4. All payments to be made by the Borrowers pursuant to this Commitment Letter are to be “net” to the Lender and are to be made without set-off, compensation or counterclaim, free and clear of and without deduction for or on account of any tax except for taxes on the overall net income of the Lender; if any tax not presently in existence is deducted or withheld from any payments made pursuant to this Commitment Letter, the Borrowers shall promptly remit to the Lender the equivalent of the amount of tax so deducted or withheld together with the relevant receipt addressed, if possible to the Lender provided that all such tax subsequently refunded to the Lender will be remitted, as quickly as possible, by it to the Borrowers; provided that in the event either of the Borrowers is prevented by operation of law or otherwise from paying, causing to be paid or remitting such tax, the interest payable under this Commitment Letter will be increased, if permitted by law, to such rates as are necessary to yield and remit to the Lender the Principal Amount together with interest at the rate specified in this Commitment Letter after provision for payment of such tax.”

 

  (v) The existing paragraph 2 in the “Prepayment Privileges” section of the Commitment Letter is hereby deleted in its entirety and replaced with the following:

 

10.


“Any such prepayment amount received by the Lender shall be applied firstly against Yield Maintenance, secondly against the interest outstanding and thirdly against the Principal Amount. The portion of prepayment amount to be applied against the Principal Amount may be recorded as a repayment of any Allocated Amount and in any proportion as the applicable Borrower may elect in writing; provided that no prepayment amount may be applied against the Allocated Amount of the ON Property until the Allocated Amounts for the BC Property, the AB Property and the MB Property are $0.00.”

 

  (w) The existing paragraph 6(a) in the “Insurance” section of the Commitment Letter is hereby deleted in its entirety and replaced with the following:

“if insurance proceeds in respect of any one occurrence or multiple occurrences with an aggregate cumulative amount in any consecutive twelve (12) month period is equal to or is less than: $3,331,250 for the BC Property, $1,218,750 for the AB Property, $5,256,250 for the ON Property or $1,375,000 for the MB Property (collectively, the “Insurance Limits” and each an “Insurance Limit”) and less than 50% of the usable space for the applicable Property is destroyed or damaged, then the insurance proceeds shall be paid to the applicable Borrower and shall be applied by the applicable Borrower towards the restoration, repairing or rebuilding the applicable Property and the applicable Borrower shall forthwith give notice thereof to the Lender which notice shall set forth its estimate of the date by which the restoration, reconstruction or replacement can be effected and completed; the applicable Borrower shall also provide such other evidence as the Lender may reasonably require with respect to such restoration, reconstruction or replacement;”

 

  (x) The existing paragraph in the “Disbursement” section of the Commitment Letter is hereby deleted in its entirety and replaced by the following:

“Prior to the disbursement of the Initial Loan, the Mortgage shall be registered against the Initial Properties, the Initial Properties shall be free and clear of all liens, charges and other encumbrances (save and except (i) any existing charge to be paid out and discharged from the Initial Loan advance and (ii) Permitted Encumbrances) and all other terms and conditions of this Commitment Letter shall have been satisfied.

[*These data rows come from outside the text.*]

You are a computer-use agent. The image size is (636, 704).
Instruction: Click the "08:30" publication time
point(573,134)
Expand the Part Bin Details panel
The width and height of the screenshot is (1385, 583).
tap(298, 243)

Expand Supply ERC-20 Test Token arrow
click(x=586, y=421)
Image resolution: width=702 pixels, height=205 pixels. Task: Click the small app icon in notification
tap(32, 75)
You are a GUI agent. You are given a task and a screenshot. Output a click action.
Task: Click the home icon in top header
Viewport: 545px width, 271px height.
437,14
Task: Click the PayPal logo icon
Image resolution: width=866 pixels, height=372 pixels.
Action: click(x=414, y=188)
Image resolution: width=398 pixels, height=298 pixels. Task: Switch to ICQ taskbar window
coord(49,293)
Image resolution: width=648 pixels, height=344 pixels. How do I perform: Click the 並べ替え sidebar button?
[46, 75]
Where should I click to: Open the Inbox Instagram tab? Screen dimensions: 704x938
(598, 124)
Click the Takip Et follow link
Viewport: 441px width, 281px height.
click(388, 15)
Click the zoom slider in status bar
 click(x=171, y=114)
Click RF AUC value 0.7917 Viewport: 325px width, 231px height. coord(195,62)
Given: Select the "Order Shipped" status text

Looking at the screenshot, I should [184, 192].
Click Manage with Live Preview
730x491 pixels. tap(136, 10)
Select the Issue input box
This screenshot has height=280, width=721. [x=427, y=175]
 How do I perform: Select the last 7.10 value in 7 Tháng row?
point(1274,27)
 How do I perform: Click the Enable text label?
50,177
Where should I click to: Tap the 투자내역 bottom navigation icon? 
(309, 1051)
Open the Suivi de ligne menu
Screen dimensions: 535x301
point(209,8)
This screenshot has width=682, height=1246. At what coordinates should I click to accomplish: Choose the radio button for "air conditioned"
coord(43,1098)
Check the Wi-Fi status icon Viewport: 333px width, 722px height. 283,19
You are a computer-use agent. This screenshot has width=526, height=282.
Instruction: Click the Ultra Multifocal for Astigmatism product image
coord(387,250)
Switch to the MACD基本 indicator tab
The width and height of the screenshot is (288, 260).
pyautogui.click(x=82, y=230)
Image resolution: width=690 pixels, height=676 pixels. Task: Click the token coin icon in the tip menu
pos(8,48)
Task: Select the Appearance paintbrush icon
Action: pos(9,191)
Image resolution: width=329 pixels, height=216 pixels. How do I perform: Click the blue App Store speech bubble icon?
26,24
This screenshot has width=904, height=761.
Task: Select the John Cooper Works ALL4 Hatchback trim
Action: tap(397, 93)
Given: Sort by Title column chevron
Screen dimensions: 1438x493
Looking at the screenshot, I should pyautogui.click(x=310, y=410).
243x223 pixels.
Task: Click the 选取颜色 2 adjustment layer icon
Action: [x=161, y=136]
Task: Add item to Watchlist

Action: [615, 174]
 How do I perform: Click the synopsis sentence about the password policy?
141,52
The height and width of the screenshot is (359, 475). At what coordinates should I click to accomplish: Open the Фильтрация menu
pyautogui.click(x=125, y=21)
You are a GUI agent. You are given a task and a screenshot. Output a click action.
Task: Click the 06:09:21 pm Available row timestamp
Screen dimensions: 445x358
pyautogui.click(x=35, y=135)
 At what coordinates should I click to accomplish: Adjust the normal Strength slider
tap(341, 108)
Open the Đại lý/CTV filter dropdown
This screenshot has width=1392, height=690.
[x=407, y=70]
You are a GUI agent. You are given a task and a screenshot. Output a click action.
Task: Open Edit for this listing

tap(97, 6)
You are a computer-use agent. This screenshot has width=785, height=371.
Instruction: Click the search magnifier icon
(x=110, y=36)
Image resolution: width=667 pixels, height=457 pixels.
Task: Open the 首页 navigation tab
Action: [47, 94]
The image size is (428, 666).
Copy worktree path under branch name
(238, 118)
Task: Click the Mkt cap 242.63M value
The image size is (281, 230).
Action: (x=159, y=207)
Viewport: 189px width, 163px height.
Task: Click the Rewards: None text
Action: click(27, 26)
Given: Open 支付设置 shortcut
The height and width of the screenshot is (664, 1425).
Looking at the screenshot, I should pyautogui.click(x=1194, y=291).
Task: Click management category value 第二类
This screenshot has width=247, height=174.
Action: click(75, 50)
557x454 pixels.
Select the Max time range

Prior to the disbursement of the New Loan, the Mortgage shall be registered against the MB Property, the MB Property shall be free and clear of all liens, charges and other encumbrances (save and except (i) any existing charge to be paid out and discharged from the New Loan advance and (ii) Permitted Encumbrances) and all other terms and conditions of this Commitment Letter shall have been satisfied.”

 

5. Representations and Warranties.

Each of the Borrowers and Covenantors hereby represents and warrants to and for the benefit of the Lender that as of the date hereof (which representations and warranties shall survive the execution and delivery of this Second Amendment):

 

11.


  (a) it has the corporate power and capacity to execute, deliver and perform the terms and provisions of this Second Amendment and the Commitment Letter (as amended by this Second Amendment);

 

  (b) this Second Amendment and each new, amended or amended and restated Loan Document delivered to Lender to which it is a party has been duly executed and delivered by it, do not require the consent or approval of any Person and constitute a legal, valid and binding obligations enforceable against it in accordance with their terms; do not nor does the performance or observance by it of any of the matters and things herein provided for, contravene or constitute a default under any provision of law or any judgment, injunction, order or decree binding upon it or any provision of its constating documents or any covenant, indenture or agreement of or affecting it or any or its assets, or result in the creation or imposition of any lien on any such assets;

 

  (c) each of this Second Amendment, and the Commitment Letter, as amended by this Second Amendment, and each of the other Loan Documents delivered by it constitutes a legal, valid and binding obligation enforceable against it in accordance with its terms subject to applicable bankruptcy, reorganization, winding-up, insolvency, moratorium or other laws of general application affecting creditors’ rights generally and general principles of equity; and

 

  (d) all of the representations and warranties made by it in the Commitment Letter and the other Loan Documents to which it is a party are and continue to be true, complete and correct in all respects and no Event of Default under the Commitment Letter has occurred or is continuing.

 

6. Amendment to Charge and Security Agreements.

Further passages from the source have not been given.